# Aufgabe A
Welchen Namen trägt laut dem Textauszug über den Kanton Jura der jurassische Pflaumenschnaps?
# Aufgabe B
Zitieren Sie aus dem Textauszug über den Kanton Jura die Stelle von „Wer mit dem“ bis „Traktor und Pferdeanhänger.“.

# Textauszug
Schlagartig verstummt der Beizentisch im Mittelalterstädtchen Saint-Ursanne. Sechs Gesichter tauschen nachdenkliche Blicke. «Wisst ihr eigentlich, dass wir Deutschschweizer euren Kanton kaum kennen?», hatte die Frage gelautet. Einer der Jurassier haut mit flacher Hand auf den Tisch: «Na, dann müsst ihr halt mal hierherkommen!» Schallendes Gelächter. Und das Gespräch geht weiter.

Wer mit dem Zug durch Moutier und weiter fährt, gerät nach wenigen Minuten in eine tiefe Schneise. Der Zug schlängelt sich einem petrolblauen Flüsschen entlang durch den Fels. Das Tor zum Kanton Jura. Dahinter: Achthundert Quadratkilometer nahezu unbekannte Schweiz. Ohne grössere Städte, dafür mit langer Grenze zu Frankreich.

Klirrend kalt aber wunderschön: Der Blick vom alten Wehrturm aus über das Mittelalterstädtchen Saint-Ursanne.
Foto: Lea Ernst

Immer wieder verschluckt ein Tunnel die Sicht auf schneebedeckte Tannen. Und dann ist man auch schon da. Der Fels öffnet sich zu einer Ebene. Sanfte Hügel, weite Weiden, Wald. Man fährt vorbei an Industriegebäuden, Lagerhallen mit zerbrochenen Fenstern und meterhoch gestapelten Heuballen. Im Kreisel kreuzen sich Traktor und Pferdeanhänger.

Die zwei arbeiten in derselben Postfiliale, haben sich jedoch am Kaffeeautomaten kennengelernt.
Foto: Lea Ernst

Der Jura – ein französischsprachiger Kanton, der es mit Elisabeth Baume-Schneider (58) zum ersten Mal in den Bundesrat geschafft hat. Und der von einem bäuerlichen Parlamentarier jüngst als «gottvergessene Pampa mit ein paar Schwarznasenschafen» beschrieben wurde. Auch Begriffe wie Wilder Westen der Schweiz, Pferdeparadies oder Zentrum der Uhren und Anarchisten fallen. Aber sind wir ehrlich: Viel mehr wissen wir auf der anderen Seite des Röstigrabens kaum. Eine Entdeckungstour soll das ändern.

Pflaumenschnaps im jüngsten Kanton der Schweiz

Schneeflocken fegen durch das Doubstal über die historische Steinbrücke und das Kopfsteinpflaster in Saint-Ursanne. Inzwischen ist es dunkel geworden. Hin und wieder öffnet sich die Tür zum Restaurant du Jura, gleich neben der alten Stadtmauer. Kurz weht Stimmengewirr durch die engen Gassen. Das sei eben noch eine richtige Beiz, sagt die Nachbarin aus dem Holzlädeli. Keine «Schickimicki-Bar».

Drinnen am Beiztisch trinken die sechs Freunde Wein und Damassine, den feurigen jurassischen Pflaumenschnaps. Sie alle arbeiten bei der Postfiliale in Porrentruy, mit dem Zug eine Viertelstunde von Saint-Ursanne entfernt. Aber nicht im selben Team. «Wir haben uns am Kaffeeautomaten kennengelernt», sagen sie.

# Eingabedaten
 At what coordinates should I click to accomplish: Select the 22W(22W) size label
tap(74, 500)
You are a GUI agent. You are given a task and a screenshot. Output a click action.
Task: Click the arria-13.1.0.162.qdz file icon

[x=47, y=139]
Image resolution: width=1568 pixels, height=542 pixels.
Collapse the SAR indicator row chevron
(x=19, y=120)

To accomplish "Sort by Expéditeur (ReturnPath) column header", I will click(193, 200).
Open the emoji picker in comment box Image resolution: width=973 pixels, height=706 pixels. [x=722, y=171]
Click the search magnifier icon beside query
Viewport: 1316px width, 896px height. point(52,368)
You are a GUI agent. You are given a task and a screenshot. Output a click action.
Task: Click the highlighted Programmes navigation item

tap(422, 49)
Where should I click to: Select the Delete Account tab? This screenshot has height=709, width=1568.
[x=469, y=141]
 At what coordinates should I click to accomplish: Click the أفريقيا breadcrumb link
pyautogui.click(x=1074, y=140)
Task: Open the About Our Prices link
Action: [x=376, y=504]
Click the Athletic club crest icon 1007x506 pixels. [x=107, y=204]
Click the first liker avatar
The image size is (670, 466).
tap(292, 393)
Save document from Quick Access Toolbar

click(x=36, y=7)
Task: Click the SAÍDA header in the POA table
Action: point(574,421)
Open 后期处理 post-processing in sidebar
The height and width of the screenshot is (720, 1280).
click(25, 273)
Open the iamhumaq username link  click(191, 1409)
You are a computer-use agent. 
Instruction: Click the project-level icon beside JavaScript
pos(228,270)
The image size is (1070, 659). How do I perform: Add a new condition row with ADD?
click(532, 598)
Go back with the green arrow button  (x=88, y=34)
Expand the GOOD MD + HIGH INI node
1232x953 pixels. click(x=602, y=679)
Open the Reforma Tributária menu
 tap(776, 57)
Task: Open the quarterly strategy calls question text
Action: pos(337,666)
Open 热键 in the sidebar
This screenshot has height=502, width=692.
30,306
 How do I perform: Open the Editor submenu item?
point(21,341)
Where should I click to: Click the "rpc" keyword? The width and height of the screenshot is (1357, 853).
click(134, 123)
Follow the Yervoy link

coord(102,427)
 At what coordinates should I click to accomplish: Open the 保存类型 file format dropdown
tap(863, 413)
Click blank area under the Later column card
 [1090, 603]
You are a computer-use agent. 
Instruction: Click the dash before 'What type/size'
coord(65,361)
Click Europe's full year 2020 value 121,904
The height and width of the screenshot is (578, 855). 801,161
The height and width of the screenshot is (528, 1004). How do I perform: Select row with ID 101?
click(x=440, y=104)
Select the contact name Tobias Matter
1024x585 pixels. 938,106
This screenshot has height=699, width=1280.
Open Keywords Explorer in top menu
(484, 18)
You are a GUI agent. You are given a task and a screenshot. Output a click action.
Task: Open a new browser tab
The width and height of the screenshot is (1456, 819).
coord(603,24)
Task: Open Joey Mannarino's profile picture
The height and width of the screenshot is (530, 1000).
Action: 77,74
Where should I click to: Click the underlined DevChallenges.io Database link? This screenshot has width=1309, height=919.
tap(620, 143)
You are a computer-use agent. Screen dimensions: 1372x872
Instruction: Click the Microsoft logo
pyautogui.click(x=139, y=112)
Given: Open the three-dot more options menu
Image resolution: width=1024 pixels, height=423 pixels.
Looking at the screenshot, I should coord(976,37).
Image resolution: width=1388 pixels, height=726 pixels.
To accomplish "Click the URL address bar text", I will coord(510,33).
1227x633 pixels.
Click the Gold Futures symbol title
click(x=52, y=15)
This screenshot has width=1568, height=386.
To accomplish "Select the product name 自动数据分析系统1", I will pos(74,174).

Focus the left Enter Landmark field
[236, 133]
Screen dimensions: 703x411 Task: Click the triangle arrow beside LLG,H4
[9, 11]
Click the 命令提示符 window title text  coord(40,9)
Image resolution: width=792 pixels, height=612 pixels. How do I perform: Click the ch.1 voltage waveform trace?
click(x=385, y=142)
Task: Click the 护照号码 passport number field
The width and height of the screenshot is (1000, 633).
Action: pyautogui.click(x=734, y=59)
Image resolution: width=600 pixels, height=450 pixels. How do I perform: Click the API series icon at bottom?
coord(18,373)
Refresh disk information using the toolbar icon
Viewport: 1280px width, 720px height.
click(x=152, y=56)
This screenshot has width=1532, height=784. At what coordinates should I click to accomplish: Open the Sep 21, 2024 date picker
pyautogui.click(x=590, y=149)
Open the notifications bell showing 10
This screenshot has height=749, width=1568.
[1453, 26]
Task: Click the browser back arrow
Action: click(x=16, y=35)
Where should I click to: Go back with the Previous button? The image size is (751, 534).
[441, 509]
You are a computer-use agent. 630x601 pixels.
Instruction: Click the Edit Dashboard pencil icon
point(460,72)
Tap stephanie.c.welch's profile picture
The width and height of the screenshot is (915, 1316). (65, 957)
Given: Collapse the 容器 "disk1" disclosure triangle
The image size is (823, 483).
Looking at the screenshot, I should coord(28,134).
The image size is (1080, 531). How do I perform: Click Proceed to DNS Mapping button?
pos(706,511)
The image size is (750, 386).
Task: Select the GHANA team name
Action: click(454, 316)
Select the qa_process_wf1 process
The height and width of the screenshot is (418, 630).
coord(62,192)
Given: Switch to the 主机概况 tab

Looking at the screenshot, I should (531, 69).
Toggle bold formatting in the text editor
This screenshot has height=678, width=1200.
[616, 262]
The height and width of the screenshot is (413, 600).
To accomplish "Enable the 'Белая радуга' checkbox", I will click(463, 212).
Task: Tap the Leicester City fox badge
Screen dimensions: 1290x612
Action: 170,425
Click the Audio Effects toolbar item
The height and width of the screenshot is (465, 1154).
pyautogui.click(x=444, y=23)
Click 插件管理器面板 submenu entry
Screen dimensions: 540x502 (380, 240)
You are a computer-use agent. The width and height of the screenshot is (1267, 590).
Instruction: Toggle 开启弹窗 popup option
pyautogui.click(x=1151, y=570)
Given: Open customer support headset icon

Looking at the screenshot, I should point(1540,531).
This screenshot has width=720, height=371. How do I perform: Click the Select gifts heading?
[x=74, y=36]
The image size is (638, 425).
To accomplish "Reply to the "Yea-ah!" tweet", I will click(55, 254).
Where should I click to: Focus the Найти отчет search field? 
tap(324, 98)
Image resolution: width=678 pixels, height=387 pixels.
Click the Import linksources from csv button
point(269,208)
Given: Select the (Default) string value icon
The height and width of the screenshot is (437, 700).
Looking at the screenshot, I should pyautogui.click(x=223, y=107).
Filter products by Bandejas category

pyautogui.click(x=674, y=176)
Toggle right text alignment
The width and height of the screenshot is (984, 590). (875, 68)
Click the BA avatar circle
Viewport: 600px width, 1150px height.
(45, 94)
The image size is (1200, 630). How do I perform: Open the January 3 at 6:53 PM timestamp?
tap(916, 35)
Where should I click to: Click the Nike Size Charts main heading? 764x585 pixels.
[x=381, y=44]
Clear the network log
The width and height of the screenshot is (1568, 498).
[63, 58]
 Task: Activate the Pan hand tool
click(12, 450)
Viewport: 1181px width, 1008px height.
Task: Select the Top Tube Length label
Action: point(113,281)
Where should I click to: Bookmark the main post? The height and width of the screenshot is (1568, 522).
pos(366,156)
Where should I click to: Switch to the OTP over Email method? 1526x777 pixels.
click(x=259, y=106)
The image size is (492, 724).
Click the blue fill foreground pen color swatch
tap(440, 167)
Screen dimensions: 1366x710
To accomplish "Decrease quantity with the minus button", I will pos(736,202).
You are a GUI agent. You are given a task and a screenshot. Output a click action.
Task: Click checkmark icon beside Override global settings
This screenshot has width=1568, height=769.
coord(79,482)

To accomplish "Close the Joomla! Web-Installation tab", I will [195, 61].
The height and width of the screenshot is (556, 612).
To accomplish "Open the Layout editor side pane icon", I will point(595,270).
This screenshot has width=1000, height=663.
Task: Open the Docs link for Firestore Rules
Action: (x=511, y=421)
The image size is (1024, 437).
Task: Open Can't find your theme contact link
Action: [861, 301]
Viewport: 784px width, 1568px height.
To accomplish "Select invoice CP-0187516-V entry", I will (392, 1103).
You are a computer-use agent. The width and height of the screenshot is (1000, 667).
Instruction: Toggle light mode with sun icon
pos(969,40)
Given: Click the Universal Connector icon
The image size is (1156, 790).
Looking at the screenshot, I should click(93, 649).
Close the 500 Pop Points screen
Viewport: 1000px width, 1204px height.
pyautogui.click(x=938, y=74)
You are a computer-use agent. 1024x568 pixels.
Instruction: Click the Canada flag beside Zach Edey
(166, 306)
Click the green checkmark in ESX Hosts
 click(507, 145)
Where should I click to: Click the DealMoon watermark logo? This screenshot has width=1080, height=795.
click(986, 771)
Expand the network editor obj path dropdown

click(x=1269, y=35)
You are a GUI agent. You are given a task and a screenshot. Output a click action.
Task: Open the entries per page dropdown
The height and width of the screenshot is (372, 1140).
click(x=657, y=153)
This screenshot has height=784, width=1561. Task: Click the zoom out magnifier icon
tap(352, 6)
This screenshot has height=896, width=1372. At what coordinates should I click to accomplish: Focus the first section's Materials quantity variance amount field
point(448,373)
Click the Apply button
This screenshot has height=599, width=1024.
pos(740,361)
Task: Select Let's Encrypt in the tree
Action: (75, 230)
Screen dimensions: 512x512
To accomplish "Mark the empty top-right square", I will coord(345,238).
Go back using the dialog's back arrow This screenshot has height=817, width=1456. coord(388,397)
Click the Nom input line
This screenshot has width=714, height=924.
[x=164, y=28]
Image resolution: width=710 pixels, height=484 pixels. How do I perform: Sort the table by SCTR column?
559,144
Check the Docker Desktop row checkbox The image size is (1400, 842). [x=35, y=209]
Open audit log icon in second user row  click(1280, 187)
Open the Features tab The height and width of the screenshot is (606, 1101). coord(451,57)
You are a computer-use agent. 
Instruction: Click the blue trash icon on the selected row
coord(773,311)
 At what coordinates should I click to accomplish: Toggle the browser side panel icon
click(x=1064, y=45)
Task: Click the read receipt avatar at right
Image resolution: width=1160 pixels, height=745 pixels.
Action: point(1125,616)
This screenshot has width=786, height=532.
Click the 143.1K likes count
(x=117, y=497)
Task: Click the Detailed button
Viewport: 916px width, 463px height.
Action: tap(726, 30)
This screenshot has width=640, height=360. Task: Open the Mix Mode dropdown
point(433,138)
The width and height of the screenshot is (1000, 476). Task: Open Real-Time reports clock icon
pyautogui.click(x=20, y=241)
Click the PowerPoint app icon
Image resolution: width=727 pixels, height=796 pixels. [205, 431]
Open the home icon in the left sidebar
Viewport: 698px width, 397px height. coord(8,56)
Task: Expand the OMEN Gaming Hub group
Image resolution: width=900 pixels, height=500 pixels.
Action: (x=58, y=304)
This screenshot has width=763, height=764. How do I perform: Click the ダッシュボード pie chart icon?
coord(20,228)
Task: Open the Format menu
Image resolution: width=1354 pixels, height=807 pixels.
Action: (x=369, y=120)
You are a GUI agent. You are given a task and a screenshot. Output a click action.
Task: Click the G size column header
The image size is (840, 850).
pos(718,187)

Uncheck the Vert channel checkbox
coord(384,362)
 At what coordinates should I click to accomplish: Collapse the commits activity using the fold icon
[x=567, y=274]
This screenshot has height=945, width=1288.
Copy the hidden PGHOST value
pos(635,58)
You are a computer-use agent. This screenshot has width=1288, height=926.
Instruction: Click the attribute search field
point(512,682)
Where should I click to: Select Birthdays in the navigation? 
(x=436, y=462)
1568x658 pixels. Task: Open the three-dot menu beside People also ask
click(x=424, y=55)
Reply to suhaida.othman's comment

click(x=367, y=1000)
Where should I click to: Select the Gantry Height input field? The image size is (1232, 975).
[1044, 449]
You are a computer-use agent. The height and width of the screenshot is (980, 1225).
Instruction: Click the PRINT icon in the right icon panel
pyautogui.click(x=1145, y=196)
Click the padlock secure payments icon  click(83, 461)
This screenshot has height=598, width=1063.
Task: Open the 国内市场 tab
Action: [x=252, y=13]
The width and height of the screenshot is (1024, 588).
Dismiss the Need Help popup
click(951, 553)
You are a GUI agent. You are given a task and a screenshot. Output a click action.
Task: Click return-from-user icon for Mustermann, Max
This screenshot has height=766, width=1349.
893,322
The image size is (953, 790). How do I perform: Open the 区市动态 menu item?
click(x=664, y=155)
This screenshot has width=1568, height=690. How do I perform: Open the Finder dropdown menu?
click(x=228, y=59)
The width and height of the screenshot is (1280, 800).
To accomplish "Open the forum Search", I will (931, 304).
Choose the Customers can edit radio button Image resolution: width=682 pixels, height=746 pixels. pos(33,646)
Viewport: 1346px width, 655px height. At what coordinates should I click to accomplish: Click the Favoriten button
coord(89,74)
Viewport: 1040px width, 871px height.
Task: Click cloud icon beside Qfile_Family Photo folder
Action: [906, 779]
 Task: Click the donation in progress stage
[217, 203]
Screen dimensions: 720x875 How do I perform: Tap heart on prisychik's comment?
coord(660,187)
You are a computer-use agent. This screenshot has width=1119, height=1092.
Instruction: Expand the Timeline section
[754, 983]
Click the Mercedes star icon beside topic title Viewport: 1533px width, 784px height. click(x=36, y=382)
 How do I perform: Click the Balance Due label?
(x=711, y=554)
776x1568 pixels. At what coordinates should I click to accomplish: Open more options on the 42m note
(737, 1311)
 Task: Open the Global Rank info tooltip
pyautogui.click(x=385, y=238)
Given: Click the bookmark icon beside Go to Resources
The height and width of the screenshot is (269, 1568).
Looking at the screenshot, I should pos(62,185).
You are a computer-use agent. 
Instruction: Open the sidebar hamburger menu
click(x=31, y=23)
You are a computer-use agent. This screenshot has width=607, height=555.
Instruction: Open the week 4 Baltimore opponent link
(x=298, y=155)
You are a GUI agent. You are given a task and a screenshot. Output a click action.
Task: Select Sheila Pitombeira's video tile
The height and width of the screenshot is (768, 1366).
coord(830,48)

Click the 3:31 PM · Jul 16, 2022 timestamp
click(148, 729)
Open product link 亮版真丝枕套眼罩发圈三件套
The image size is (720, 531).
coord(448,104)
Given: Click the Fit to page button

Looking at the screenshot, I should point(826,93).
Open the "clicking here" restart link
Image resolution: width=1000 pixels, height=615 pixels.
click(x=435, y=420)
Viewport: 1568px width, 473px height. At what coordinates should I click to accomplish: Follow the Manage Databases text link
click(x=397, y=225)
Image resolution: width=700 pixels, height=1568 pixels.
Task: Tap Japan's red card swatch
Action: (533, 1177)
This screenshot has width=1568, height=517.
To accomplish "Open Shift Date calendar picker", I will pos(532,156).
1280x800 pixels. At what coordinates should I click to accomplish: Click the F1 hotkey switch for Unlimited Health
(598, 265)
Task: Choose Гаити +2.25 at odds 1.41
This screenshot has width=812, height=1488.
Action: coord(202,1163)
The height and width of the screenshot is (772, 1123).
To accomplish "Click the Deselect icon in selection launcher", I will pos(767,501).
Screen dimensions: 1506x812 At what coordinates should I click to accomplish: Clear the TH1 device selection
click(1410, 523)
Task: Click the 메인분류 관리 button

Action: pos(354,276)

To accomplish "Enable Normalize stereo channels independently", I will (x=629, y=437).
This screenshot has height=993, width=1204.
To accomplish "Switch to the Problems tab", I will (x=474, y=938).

# Antwort A
Damassine

# Antwort B
Wer mit dem Zug durch Moutier und weiter fährt, gerät nach wenigen Minuten in eine tiefe Schneise. Der Zug schlängelt sich einem petrolblauen Flüsschen entlang durch den Fels. Das Tor zum Kanton Jura. Dahinter: Achthundert Quadratkilometer nahezu unbekannte Schweiz. Ohne grössere Städte, dafür mit langer Grenze zu Frankreich.

Klirrend kalt aber wunderschön: Der Blick vom alten Wehrturm aus über das Mittelalterstädtchen Saint-Ursanne.
Foto: Lea Ernst

Immer wieder verschluckt ein Tunnel die Sicht auf schneebedeckte Tannen. Und dann ist man auch schon da. Der Fels öffnet sich zu einer Ebene. Sanfte Hügel, weite Weiden, Wald. Man fährt vorbei an Industriegebäuden, Lagerhallen mit zerbrochenen Fenstern und meterhoch gestapelten Heuballen. Im Kreisel kreuzen sich Traktor und Pferdeanhänger.